He said Ghana had the capacity to produce enough food to feed herself and export to other African countries.
The Regional Vice President for West and Central, Ousmane Diagana, made the pledge here yesterday after his working visit to Asutsuare.
He was there to inspect some projects on the $150 million West Africa Food System Resilience Programme (FSRP).
Some of the projects he inspected are the Kpong Irrigation Scheme and Kpong Left Bank Irrigation Scheme, Agropole, being supported in their rehabilitation to boost commercial and small-scale farming in the Accra plains.
As part of the tour, Mr Diagana visited Gel Banana Farms, Golden Exotics Limited and Smallholder Rice Farms which are utilising the
irrigation schemes.
The objective of the visit was to see the progress of work on the project and interact with beneficiary farmers.
The FRSP is a Government of Ghana and World Bank-funded programme being implemented under the auspices of the Economic Community of West African States (ECOWAS).
The FRSP Ghana project which is a sequel to the Ghana Commercial Agriculture Project, has received an initial funding of $150 million from the International Development Association (IDA).
The project, which started in June 2023 and expected to be completed in September 2028, has the objective to increase the country’s preparedness against food insecurity and improve the resilience of food systems in Ghana through the construction of irrigation schemes across the country in order to ensure all-year-round commercial and small-scale farming.
After the tour of the projects, Mr Diagana said the country needed to reform her agriculture to become food systems resilient and the World Bank would continue to support Ghana in that direction.

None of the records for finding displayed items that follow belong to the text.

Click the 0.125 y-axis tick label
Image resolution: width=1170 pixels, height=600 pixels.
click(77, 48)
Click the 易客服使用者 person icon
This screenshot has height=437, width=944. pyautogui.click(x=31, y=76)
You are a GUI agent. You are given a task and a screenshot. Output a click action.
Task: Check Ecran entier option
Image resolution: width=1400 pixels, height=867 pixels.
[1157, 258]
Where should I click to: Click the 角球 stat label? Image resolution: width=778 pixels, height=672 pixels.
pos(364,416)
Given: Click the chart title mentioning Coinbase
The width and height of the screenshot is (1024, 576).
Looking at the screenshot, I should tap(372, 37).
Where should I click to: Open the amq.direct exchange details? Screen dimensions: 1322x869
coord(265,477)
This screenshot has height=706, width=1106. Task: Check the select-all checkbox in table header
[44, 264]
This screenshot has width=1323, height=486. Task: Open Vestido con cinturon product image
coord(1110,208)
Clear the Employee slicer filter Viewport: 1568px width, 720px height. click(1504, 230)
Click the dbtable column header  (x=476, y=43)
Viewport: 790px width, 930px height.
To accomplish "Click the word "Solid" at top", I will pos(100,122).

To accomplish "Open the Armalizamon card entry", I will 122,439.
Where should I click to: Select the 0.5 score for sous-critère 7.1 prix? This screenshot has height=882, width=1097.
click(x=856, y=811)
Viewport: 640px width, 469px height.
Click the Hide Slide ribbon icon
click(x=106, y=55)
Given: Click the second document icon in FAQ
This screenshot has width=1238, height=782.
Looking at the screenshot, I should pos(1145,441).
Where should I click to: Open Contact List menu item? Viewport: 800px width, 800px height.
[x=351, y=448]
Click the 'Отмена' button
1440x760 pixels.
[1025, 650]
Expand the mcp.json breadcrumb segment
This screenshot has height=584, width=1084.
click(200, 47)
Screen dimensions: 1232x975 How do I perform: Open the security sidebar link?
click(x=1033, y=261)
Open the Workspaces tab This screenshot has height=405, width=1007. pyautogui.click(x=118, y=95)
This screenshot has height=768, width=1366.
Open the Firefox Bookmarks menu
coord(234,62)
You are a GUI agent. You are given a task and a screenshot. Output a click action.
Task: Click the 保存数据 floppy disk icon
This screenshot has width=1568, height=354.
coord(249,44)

He said agriculture was essential to promote food security, job creation, poverty reduction and that “No country can achieve food security without investing in agriculture in agriculture.”
The Project Coordinator of the FRSP Ghana, Mr Osei Owusu-Agyeman, said as part of the project, the two irrigation schemes were being rehabilitated to boost agriculture in the area.
He said road infrastructure, and warehouses had be constructed to help store the food crops produced in the area.
Mr Owusu-Agyeman said smart-climate interventions has been introduced to help the farmers withstand the effects of climate change.
The Managing Director of Pel’s Farms Trading Limited, Ms Priscilla Adom Tawiah, appealed to the World Bank for matching grants to support the investors by utilising the two irrigation schemes for agricultural purposes.
She said credit was a big challenge facing the investors, saying it was expensive to rely on bank loans to finance their agricultural operations.
The Divisional Chief of Tsangmer and Acting Chief of Asutsuare l, Nene Narh Guamatsu IV, in his remarks indicated that the Osudoku Traditional Area had vast lands for agricultural purposes and the rehabilitation of the irrigation schemes would help increase food productivity in the area.
That, he said, would also help promote the country’s food resilience and security.
Nene Narh Guamatsu IV appealed to the government to involve the chiefs and traditional authorities of the area in the allocation of the Accra Plains lands to investors for agricultural purposes, saying the chiefs and traditional authorities were left out in such negotiations.